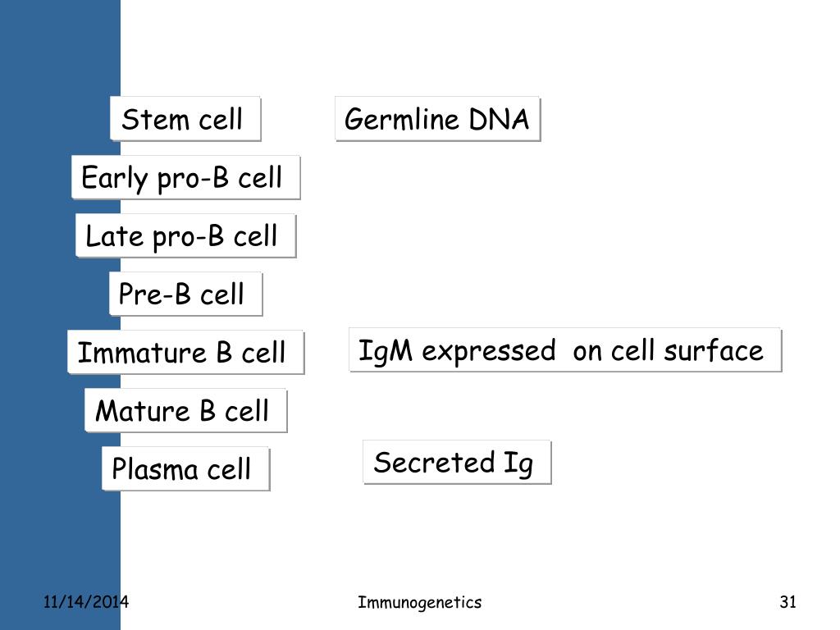
Task: Select the Plasma cell text box
Action: 186,468
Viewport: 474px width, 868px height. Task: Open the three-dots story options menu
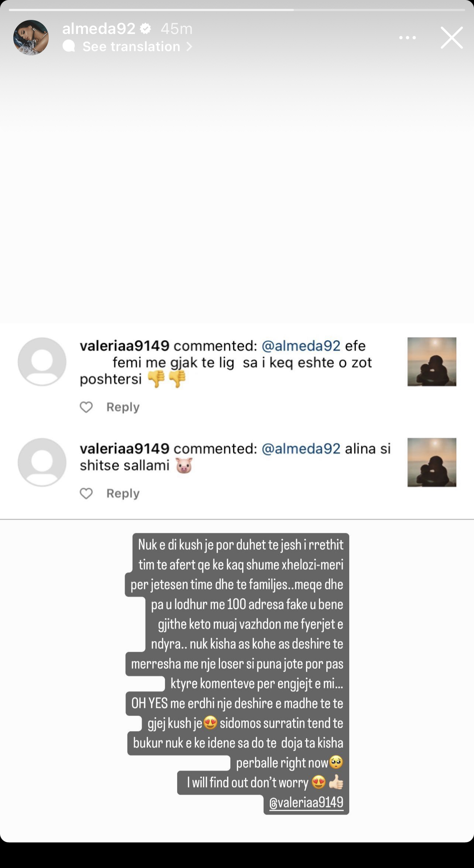pos(408,38)
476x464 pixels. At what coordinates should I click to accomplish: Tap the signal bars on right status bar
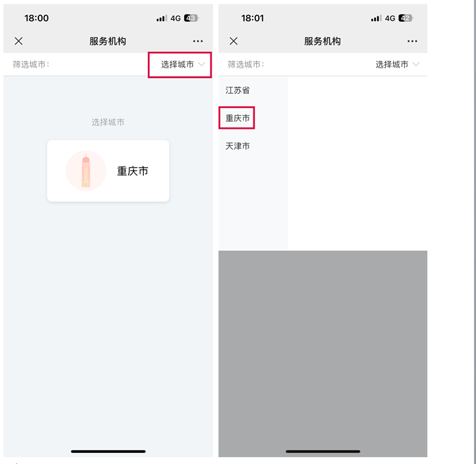pos(377,18)
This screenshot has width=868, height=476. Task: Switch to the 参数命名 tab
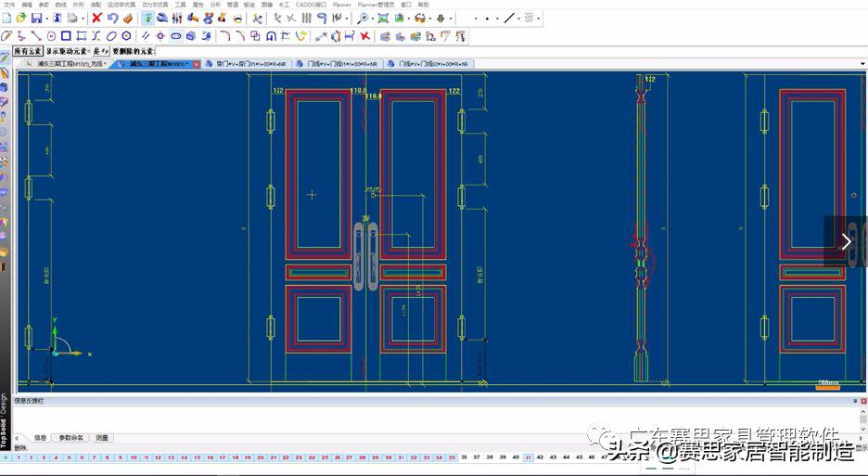pos(70,437)
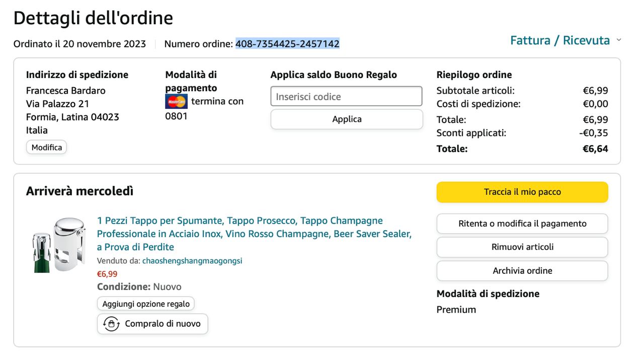Click the Modifica address button

46,148
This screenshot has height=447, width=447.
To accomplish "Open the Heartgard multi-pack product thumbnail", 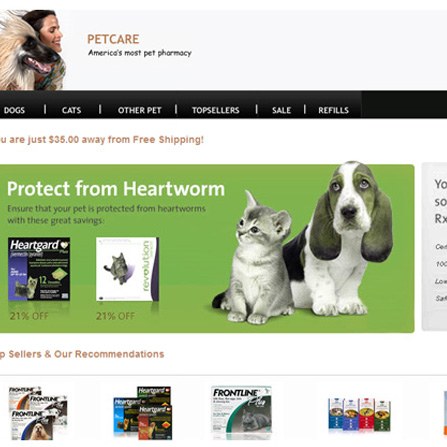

━━━━━━━━━━━━━━━━━━━━

Restate, exactly as they appear, the line with "476x464 pixels. At" and all the lines after it up to the end of the data above; images do not belong in the copy.

476x464 pixels. At what coordinates should I click to accomplish: Tap the signal bars on right status bar
pos(377,18)
This screenshot has width=868, height=476. Task: Switch to the 参数命名 tab
pos(70,437)
Click the Modifica address button

46,148
This screenshot has height=447, width=447.
To accomplish "Open the Heartgard multi-pack product thumbnail", 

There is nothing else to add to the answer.